PACIFIC PALISADES–Los Angeles County lifeguards have issued a warning to beach-goers on Friday, August 14 to be aware of an elevated stingray population on the coastline during the heat wave this summer.
Lifeguard Captain Kenichi Haskett of the Los Angeles County Fire Department Lifeguard Division said in a press release that, “We have seen countless stingrays throughout the Santa Monica Bay, with several causing stingray hits.”
At least a dozen people have been stung by stingrays in the last 48 hours including two incidents at Will Rogers State Beach and one at Pacific Palisades involving an 11-year-old girl.
According to LA County Lifeguards, due to the heat an unusual amount of stingrays are hiding beneath the sands in calm and shallow waters.

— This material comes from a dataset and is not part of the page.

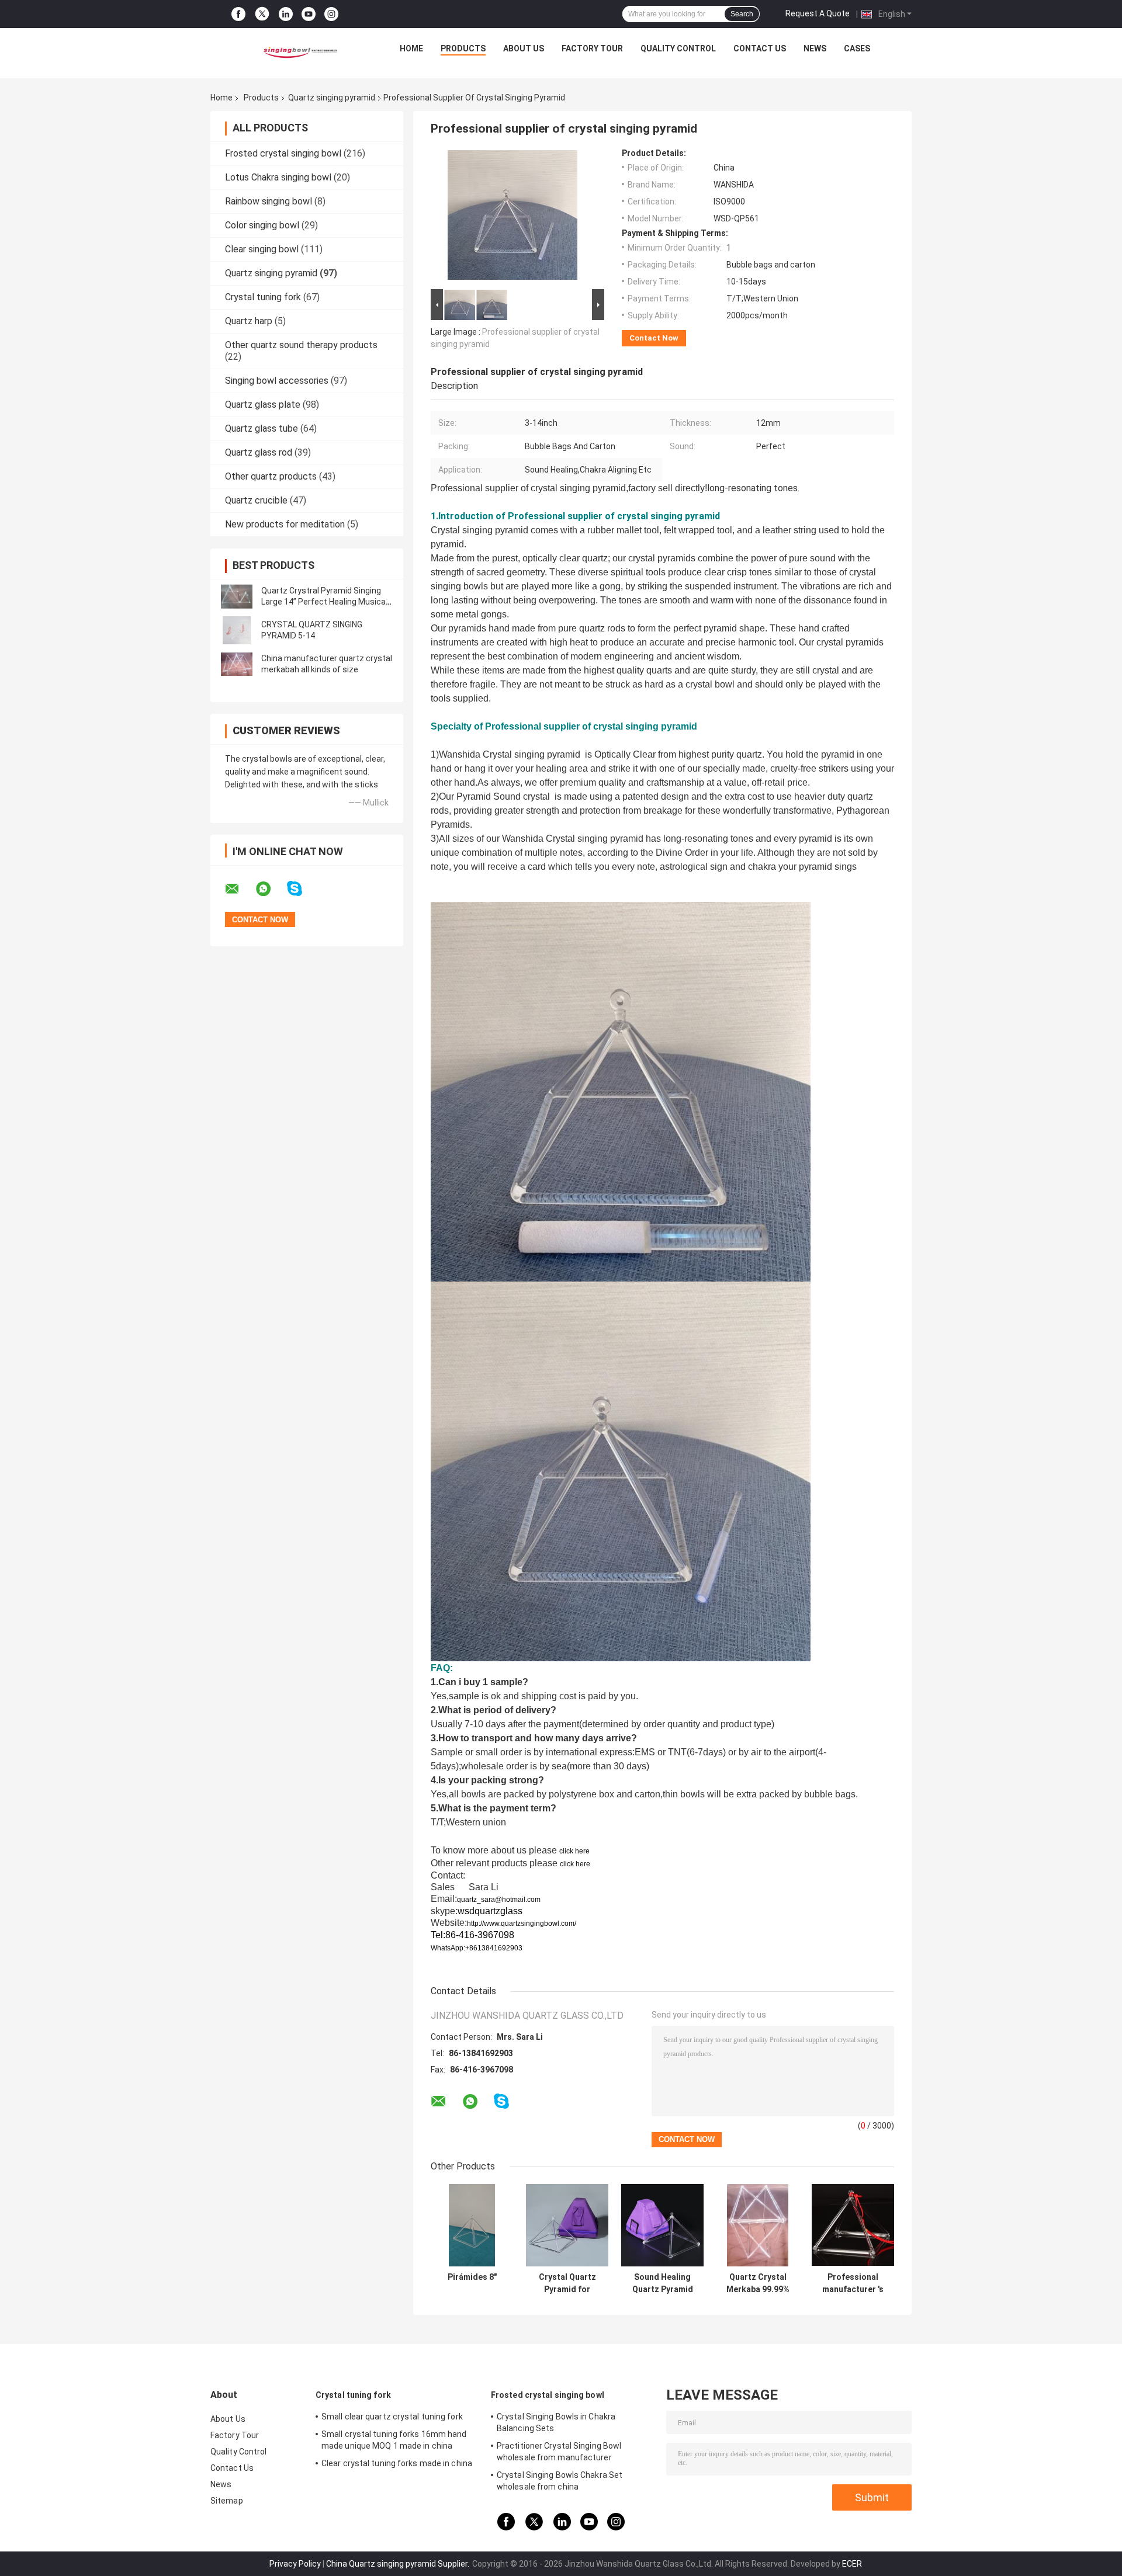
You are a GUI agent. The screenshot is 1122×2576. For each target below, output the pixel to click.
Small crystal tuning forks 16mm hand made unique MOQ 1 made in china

To avoid stepping on the flat fish camouflaged on the ocean floor, experts suggest to utilize “the stingray shuffle” technique, which consist of dragging one’s feet along the bottom of the ocean. This movement stirs the sand and gives stingrays notice to get out of the way.
Stingrays are not considered dangerous creatures, but their venomous barbs could be extremely painful once penetrating the skin. The combination of the stingray lashing its tail upward and releasing its venom as the barbs tear creates searing pain that radiates up and down the leg.
Recently lifeguards have been equipped with stingray first aid bags in preparation to assist another victim of LA County’s stingray influx.
If stung, LA County Lifeguards advise patients to soak the wound in hot water for 15 to 45 minutes. The heat of the water relieves the pain by drawing out the venom.
CBS Los Angeles reported that around 100 people have been stung between Zuma Beach and San Pedro in the last month alone.